Asian FX focus: The Start of Q4
Bulls in charge but we can still find reasons not to chase
Asia FX has started Q4 much like how it traded the majority of Q3, rallying against the USD. With several markets closed at the beginning of the month (South Korea, Hong Kong and China), some caution is warranted in terms of the moves seen, as liquidity is probably affected. Nevertheless, it's hard not to come away with the impression that the bulls are very much in charge. Our sense had been we would enter a consolidation phase into October rather than see further sharp USD weakness. In this piece we present a series of charts to assess the bullish versus consolidation case for EM Asia FX.
We conclude that the medium-term bullish outlook is intact but we present a number of reasons not to chase recent momentum. Uncertainty around the longevity of the economic pick up, absent additional fiscal stimulus, and the US election outcome, are key considerations. These potential headwinds leave us reluctant to chase the likes of CNH or growth sensitive currencies such as KRW, SGD and TWD higher against the USD at the current juncture. We also maintain a short AUD/IDR recommendation as we continue to believe this offers an attractive hedge to some of the short-term risks outlined in this piece.
Near term global growth backdrop very supportive…

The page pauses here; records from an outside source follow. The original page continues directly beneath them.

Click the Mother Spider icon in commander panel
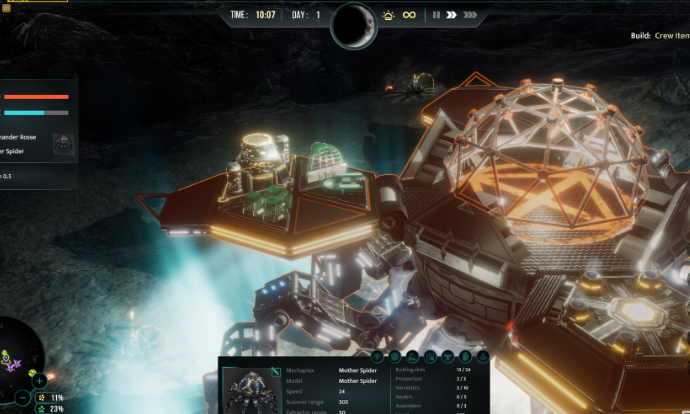Screen dimensions: 690x414 click(x=62, y=143)
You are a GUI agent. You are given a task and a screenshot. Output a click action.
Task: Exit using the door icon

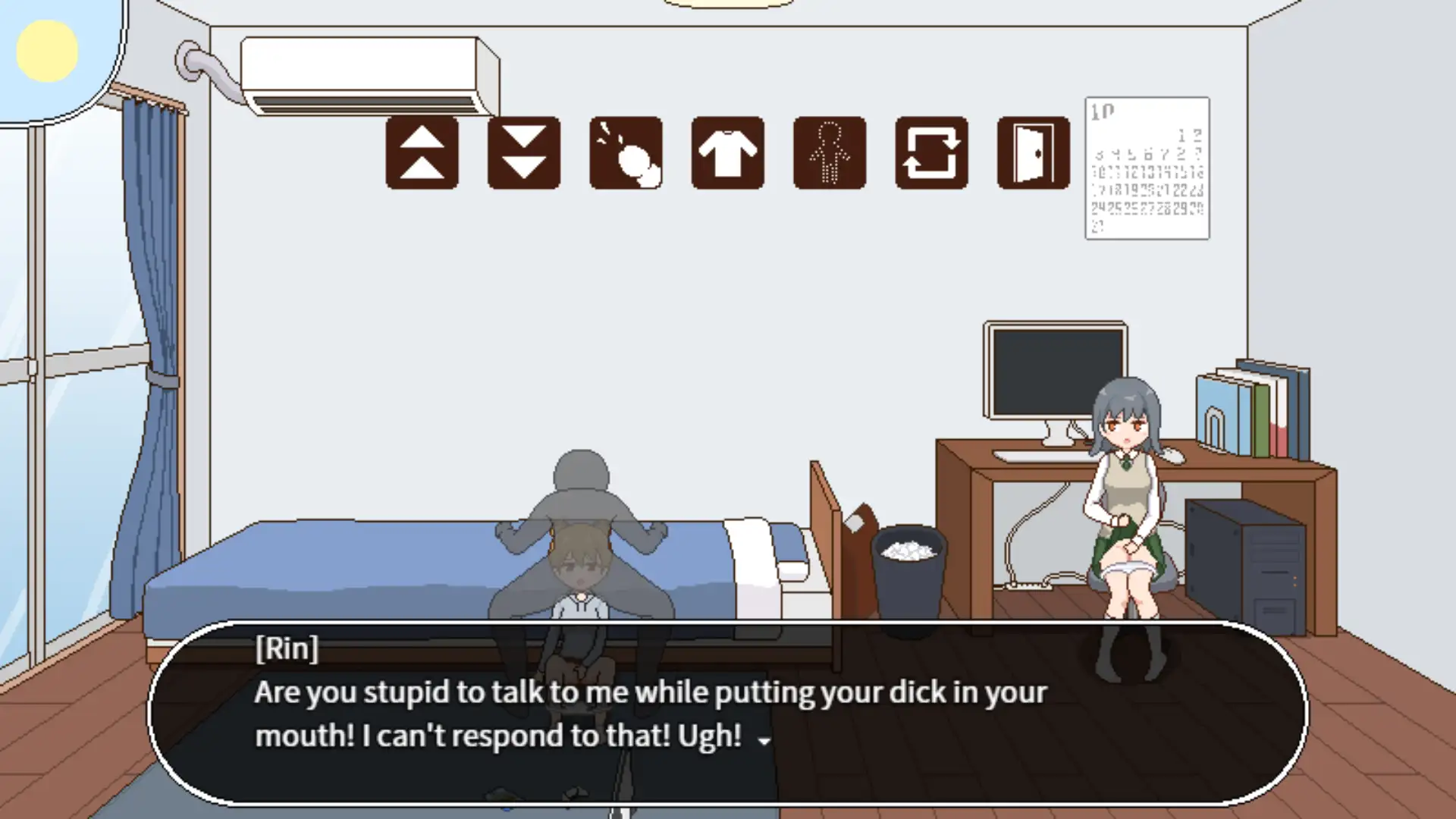1033,152
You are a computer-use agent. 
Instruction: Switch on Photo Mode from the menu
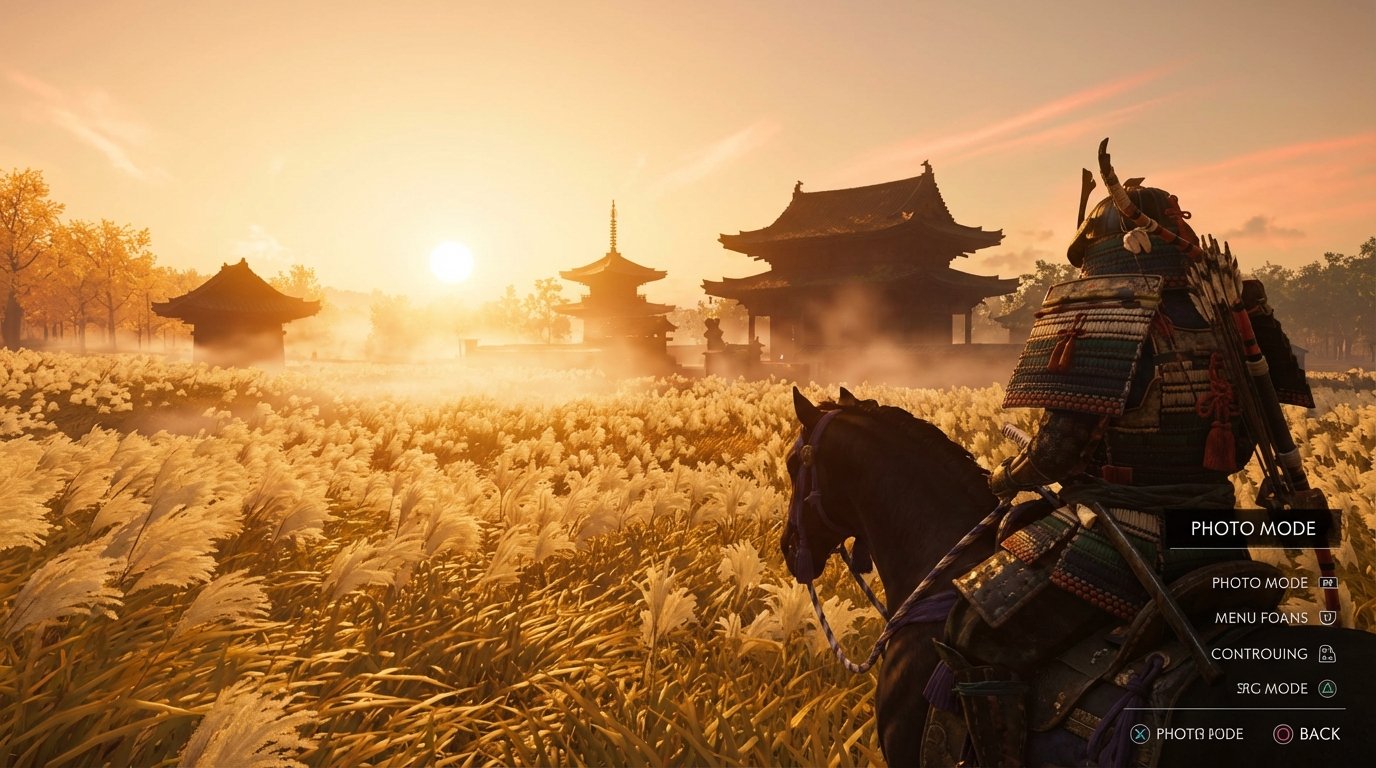(x=1260, y=583)
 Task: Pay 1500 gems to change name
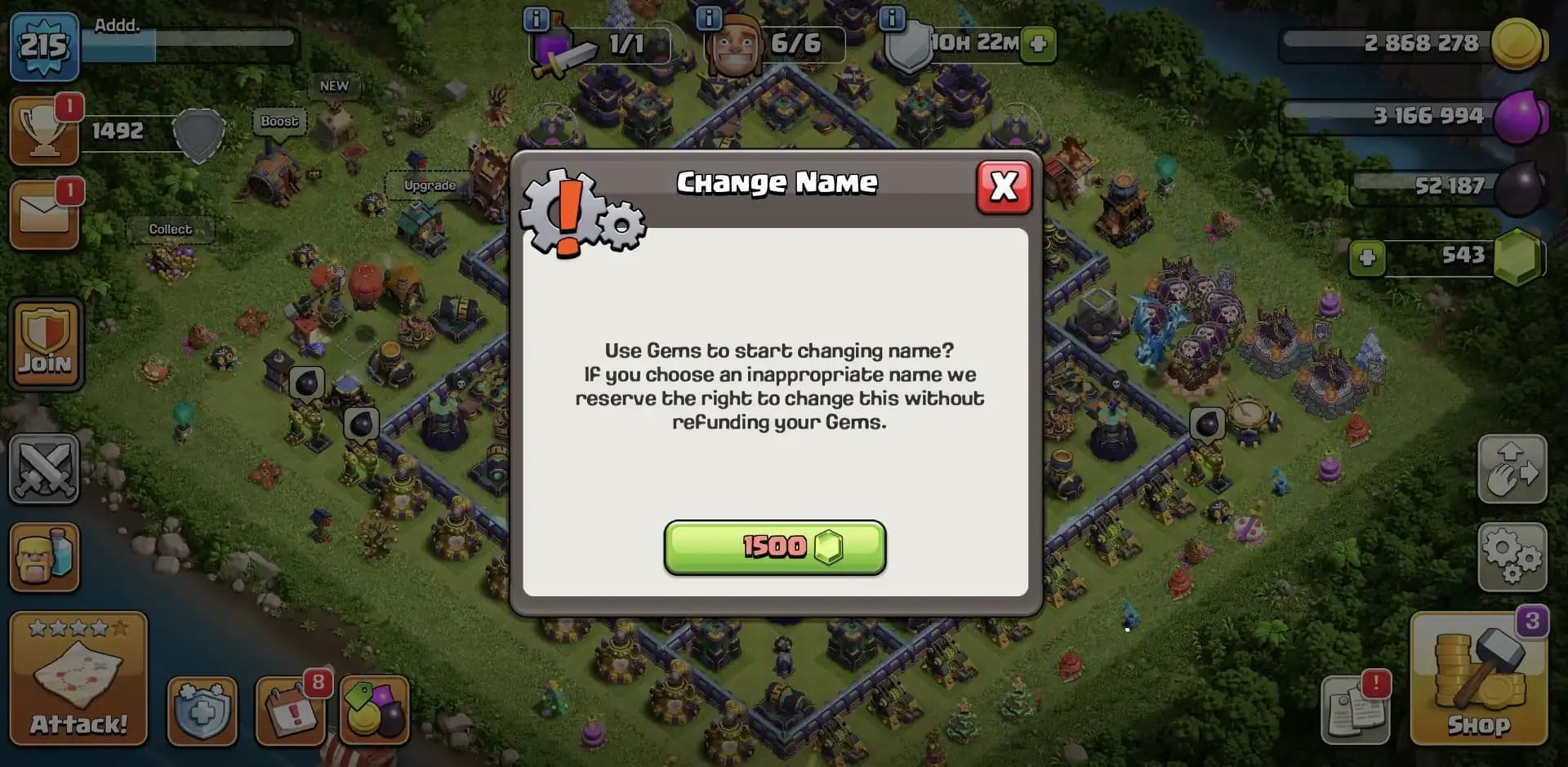tap(774, 548)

Data momentum in the major economies remains quite supportive. Economic surprise indices, taken from Bloomberg, for the US and Europe are around multi year highs (see the first chart). This compliments the continued positive run of China data, with Industrial profits and PMI prints this week suggesting the recovery remains firmly on track.
Market expectations for economic growth in Q3 have also been trending higher or remained elevated (see the second chart). This is less evident for China, although it rebounded very strongly in Q2 after a sharp slump in Q1, so this shouldn't be a huge surprise. In any case, China aggregate funding support continues to trend higher, which historically has tended to lead moves in EM Asia FX (see the third chart). This is likely to reflect the fact that higher funding support is good for China growth, which is typically good for other countries in the region.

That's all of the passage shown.